- [Exercise aim]: Only one stretch of the data below should be repeated: the lines from the line containing "Click the Material section heading" through the line containing "Task: Switch to the Import ADMX tab", inclusive, exactly as they are.

BEGIN Data to examine

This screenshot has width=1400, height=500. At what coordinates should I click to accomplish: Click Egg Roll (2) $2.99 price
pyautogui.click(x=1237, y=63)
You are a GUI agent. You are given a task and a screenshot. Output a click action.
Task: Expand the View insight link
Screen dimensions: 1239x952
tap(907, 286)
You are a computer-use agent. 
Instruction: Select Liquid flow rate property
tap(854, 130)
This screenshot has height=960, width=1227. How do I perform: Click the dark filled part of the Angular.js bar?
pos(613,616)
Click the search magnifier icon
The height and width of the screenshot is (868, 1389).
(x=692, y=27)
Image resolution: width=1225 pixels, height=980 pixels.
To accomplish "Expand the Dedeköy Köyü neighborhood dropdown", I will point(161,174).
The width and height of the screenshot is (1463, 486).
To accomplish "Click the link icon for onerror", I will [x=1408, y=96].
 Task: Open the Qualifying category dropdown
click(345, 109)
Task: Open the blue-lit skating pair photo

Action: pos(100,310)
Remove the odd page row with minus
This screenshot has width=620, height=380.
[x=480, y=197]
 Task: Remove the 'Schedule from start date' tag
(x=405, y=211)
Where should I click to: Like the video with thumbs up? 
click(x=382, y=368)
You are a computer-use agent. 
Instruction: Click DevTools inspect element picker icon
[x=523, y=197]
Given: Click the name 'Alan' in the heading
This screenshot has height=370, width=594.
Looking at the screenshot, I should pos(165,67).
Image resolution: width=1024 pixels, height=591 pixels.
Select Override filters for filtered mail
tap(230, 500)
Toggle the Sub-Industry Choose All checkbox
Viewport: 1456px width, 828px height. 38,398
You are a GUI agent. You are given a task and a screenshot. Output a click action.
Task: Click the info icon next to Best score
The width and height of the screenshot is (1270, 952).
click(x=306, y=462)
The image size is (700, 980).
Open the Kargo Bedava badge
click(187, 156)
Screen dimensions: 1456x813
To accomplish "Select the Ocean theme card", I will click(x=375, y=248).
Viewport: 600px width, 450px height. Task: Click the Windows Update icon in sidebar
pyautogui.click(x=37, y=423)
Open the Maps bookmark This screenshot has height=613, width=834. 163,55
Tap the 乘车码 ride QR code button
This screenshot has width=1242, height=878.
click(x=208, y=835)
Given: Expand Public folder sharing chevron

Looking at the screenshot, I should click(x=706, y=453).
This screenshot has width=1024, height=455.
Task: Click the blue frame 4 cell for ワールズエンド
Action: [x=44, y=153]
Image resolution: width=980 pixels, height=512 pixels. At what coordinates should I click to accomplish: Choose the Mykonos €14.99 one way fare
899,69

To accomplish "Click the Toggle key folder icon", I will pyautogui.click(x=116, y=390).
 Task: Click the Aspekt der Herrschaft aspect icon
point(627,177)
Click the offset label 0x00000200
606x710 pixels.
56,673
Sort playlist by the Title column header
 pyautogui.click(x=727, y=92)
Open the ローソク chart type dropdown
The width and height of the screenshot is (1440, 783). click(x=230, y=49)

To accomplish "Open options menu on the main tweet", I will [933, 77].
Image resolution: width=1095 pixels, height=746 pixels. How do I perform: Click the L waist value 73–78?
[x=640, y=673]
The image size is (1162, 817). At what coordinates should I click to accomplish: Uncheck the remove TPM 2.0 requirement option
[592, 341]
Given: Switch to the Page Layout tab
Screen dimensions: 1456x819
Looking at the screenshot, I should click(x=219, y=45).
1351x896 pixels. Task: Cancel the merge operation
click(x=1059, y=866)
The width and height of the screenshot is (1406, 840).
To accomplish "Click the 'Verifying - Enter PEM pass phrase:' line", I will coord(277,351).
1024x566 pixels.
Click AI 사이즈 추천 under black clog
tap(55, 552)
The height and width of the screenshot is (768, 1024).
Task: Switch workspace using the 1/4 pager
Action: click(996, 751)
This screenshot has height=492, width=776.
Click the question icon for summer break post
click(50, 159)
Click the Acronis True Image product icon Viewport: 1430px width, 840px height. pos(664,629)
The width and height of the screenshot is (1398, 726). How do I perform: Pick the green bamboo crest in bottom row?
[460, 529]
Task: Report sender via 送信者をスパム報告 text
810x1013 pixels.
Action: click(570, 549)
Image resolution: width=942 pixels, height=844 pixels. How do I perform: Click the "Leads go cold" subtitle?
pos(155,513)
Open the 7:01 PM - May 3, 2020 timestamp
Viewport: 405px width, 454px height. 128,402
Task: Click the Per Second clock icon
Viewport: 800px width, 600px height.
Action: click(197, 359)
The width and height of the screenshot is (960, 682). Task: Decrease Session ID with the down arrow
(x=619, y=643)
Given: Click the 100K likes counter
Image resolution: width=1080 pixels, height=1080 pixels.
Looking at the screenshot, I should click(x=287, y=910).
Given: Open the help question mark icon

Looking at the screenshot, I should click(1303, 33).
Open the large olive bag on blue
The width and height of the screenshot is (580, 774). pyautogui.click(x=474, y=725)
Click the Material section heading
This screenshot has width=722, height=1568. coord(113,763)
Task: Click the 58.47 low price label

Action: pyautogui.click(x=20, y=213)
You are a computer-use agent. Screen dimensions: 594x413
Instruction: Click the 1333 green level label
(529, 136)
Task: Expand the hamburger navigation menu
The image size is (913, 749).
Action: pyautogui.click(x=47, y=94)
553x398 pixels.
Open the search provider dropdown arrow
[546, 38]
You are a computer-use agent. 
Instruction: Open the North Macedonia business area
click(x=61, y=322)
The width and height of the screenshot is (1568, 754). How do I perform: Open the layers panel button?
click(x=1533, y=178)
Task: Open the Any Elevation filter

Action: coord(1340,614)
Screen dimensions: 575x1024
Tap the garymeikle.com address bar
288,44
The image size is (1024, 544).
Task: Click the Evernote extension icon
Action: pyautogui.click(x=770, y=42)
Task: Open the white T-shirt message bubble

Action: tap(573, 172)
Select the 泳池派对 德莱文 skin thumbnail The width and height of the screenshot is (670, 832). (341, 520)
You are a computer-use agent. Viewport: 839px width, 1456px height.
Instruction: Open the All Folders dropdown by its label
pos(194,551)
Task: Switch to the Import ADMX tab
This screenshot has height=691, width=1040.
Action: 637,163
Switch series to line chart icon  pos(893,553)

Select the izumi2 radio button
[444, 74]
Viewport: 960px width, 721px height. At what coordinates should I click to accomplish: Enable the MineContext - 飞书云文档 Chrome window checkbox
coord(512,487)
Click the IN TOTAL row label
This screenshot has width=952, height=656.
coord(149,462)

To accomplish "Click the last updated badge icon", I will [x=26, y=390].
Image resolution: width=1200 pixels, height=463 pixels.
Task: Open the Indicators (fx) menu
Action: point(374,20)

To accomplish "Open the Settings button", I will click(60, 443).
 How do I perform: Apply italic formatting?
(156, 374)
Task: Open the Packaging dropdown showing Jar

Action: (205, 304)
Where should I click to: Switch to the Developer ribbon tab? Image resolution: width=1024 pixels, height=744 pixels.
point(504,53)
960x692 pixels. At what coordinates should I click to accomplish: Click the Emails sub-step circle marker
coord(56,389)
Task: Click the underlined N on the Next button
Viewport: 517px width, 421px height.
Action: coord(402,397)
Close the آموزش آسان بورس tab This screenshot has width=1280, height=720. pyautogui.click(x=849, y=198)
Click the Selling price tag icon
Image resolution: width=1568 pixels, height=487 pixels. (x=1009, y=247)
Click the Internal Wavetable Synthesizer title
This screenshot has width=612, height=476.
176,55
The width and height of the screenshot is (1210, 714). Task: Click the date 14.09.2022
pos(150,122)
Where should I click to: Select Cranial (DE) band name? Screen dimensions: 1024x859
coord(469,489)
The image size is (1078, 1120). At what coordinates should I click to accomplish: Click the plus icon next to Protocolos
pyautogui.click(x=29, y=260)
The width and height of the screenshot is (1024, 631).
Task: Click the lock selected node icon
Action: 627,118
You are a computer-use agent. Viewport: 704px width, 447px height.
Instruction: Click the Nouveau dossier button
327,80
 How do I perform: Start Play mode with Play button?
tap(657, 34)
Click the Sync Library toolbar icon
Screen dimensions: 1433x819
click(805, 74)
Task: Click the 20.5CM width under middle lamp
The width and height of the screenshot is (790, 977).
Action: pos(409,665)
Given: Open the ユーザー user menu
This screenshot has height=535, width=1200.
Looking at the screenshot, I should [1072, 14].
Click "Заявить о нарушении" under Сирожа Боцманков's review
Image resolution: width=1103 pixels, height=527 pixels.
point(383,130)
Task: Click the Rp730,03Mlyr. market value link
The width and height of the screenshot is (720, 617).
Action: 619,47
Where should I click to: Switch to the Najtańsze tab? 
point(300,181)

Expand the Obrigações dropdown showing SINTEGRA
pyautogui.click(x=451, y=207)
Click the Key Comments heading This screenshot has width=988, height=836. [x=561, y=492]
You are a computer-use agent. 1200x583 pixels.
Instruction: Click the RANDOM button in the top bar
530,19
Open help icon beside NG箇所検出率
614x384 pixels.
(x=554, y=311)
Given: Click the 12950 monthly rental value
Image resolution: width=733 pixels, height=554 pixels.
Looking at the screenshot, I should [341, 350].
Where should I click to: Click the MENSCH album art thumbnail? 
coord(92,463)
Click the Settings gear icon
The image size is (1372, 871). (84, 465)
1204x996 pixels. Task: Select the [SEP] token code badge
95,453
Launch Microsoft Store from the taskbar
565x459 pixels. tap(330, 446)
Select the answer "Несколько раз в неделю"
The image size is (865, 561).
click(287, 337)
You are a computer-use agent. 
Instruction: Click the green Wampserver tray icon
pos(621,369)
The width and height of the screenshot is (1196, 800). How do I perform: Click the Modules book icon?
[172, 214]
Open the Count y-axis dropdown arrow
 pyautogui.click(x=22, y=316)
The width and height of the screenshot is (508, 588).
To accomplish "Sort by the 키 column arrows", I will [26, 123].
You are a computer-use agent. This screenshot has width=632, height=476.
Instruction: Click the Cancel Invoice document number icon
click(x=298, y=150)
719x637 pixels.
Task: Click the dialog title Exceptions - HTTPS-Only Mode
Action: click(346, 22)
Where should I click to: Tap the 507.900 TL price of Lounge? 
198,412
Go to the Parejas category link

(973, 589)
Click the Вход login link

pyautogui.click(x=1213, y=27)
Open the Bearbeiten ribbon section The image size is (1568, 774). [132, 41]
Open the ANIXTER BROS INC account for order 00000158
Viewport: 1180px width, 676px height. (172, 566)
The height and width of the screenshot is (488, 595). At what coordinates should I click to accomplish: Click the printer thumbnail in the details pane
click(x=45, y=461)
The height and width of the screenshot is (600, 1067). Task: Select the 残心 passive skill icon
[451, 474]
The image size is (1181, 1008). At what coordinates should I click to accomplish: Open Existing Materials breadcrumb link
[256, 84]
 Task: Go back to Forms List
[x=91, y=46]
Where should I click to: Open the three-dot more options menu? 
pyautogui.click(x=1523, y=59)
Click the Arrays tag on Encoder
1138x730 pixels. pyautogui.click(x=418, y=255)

END Data to examine

- [Result for this task]:
Click the Material section heading
This screenshot has width=722, height=1568. coord(113,763)
Task: Click the 58.47 low price label

Action: pyautogui.click(x=20, y=213)
You are a computer-use agent. Screen dimensions: 594x413
Instruction: Click the 1333 green level label
(529, 136)
Task: Expand the hamburger navigation menu
The image size is (913, 749).
Action: pyautogui.click(x=47, y=94)
553x398 pixels.
Open the search provider dropdown arrow
[546, 38]
You are a computer-use agent. 
Instruction: Open the North Macedonia business area
click(x=61, y=322)
The width and height of the screenshot is (1568, 754). How do I perform: Open the layers panel button?
click(x=1533, y=178)
Task: Open the Any Elevation filter

Action: coord(1340,614)
Screen dimensions: 575x1024
Tap the garymeikle.com address bar
288,44
The image size is (1024, 544).
Task: Click the Evernote extension icon
Action: pyautogui.click(x=770, y=42)
Task: Open the white T-shirt message bubble

Action: tap(573, 172)
Select the 泳池派对 德莱文 skin thumbnail The width and height of the screenshot is (670, 832). (341, 520)
You are a computer-use agent. Viewport: 839px width, 1456px height.
Instruction: Open the All Folders dropdown by its label
pos(194,551)
Task: Switch to the Import ADMX tab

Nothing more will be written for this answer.